The result obtained by these two methods differ by signs. I was trying to find the origin of these differences in documentation of these programs but I didn't find the answer. Why the results from Mathematica (which agree with D. M. Jackson "Tables of Irreducible Characters of the Symmetric Group on at most Fifteen Symbols" 1988; see also here) differ from ones which are produced by using GAP? It is almost true that the difference is at even positions in the tables, but this pattern is not exact. Does anyone know how to convert GAP's result into the same convention as used in Mathematica?
 A: Of course it is highly unlikely that the tables really differ, but the issue is most likely an arrangement of classes and characters.
CharacterTable(SymmetricGroup(n)) will take $S_n$ as a group and calculate the character table with generic methods (that might be somewhat adapted. There is no guarantee about the arrangement.

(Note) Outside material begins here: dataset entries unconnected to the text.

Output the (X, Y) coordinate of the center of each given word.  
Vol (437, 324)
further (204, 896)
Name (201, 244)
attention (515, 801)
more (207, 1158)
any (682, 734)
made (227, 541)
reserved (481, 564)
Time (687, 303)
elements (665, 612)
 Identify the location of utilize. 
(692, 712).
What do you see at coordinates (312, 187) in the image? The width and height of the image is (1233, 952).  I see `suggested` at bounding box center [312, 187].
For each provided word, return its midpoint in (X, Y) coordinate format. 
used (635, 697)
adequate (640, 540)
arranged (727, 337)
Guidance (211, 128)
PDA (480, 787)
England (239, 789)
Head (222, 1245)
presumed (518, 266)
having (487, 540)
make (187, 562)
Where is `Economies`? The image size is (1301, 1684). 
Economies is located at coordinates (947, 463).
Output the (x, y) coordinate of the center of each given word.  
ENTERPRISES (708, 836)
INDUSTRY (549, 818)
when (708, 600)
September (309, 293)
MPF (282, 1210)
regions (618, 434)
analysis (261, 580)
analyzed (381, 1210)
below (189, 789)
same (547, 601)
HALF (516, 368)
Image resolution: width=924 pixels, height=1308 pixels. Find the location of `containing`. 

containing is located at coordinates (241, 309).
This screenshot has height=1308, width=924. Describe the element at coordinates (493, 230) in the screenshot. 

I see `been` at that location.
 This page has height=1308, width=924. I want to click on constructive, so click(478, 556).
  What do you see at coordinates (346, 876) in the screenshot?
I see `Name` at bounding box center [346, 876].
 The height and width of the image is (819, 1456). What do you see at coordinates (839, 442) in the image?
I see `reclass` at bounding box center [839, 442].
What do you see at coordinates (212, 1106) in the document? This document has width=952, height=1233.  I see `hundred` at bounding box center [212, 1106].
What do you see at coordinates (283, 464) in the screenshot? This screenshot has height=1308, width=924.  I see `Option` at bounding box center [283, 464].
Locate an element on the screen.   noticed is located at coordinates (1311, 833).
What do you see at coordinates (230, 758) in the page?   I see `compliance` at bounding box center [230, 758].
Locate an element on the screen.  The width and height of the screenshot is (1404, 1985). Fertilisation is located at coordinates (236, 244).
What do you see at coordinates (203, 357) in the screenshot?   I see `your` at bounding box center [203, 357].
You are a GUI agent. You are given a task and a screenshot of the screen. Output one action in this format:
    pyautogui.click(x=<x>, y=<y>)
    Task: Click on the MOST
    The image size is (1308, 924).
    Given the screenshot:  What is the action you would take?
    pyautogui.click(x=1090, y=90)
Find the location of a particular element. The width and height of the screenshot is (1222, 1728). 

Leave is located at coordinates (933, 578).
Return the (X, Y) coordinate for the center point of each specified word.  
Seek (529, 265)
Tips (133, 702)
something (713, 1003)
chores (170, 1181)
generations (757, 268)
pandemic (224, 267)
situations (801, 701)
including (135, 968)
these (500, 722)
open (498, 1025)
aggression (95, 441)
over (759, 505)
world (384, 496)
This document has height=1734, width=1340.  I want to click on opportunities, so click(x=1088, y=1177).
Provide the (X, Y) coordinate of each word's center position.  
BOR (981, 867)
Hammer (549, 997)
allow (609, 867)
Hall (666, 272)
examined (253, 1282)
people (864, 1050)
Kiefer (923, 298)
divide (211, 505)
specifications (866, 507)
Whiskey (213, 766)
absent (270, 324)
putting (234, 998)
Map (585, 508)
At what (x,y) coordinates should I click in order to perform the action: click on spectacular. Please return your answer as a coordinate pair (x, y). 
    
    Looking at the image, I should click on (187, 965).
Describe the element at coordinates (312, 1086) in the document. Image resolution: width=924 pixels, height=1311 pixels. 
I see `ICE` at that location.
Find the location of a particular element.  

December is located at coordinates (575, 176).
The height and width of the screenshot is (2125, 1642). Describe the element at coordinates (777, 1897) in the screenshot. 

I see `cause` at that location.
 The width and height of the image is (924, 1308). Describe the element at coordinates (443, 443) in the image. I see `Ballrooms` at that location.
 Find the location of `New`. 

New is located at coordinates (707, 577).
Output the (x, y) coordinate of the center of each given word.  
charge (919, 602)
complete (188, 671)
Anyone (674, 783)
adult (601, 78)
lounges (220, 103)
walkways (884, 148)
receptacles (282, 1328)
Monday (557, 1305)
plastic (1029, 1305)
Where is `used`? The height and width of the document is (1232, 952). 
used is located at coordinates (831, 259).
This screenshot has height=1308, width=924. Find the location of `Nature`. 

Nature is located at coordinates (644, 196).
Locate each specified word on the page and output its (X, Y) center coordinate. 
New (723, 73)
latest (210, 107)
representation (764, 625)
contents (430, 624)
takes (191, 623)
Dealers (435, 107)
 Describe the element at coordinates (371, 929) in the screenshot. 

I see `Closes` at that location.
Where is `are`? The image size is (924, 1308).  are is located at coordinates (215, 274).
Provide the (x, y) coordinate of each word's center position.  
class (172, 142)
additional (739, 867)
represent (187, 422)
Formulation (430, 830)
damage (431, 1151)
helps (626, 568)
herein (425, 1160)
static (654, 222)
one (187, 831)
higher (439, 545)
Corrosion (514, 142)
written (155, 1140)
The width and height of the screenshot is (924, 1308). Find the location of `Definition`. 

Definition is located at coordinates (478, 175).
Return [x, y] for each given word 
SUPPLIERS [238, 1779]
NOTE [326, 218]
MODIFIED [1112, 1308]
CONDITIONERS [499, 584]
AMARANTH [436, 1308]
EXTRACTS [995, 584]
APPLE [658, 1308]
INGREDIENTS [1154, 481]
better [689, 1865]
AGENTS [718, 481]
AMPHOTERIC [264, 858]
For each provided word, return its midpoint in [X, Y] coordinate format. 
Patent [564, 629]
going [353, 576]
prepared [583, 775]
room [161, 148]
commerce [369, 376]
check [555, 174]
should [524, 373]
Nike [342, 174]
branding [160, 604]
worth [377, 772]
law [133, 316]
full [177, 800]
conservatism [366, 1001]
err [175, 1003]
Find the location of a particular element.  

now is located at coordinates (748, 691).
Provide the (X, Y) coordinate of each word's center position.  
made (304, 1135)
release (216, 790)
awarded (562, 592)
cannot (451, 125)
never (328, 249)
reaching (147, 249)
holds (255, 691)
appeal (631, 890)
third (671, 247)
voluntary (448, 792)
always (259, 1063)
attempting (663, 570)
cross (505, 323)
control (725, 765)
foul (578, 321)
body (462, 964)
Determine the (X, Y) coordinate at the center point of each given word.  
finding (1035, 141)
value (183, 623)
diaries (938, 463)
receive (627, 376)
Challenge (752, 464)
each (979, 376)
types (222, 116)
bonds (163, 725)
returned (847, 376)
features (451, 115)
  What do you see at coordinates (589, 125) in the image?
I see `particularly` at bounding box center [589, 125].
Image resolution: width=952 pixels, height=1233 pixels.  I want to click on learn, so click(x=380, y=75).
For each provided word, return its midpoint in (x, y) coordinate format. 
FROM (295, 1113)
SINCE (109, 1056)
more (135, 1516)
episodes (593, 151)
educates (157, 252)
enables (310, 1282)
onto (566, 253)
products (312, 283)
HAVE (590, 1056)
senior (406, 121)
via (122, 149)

CharacterTable("S10") takes the table from the character table library. Here class/character arrangement is made to be compatible with the ATLAS of finite groups.
You probably want to use the parameterized constructor
CharacterTable("Symmetric",10). This uses the Murnaghan-Nakayama relations to calculate the table. Most crucial (assuming the variable c holds the table), you can use
ClassParameters(c) and CharacterParameters(c) to get the partitions corresponding to the classes, respectively characters. This will probably allow you to translate to the convention in other publications.
A: Are the two results really different? A character table is only determined up to ordering of the rows and columns. Did you check if the two results are the same up to such permutations ?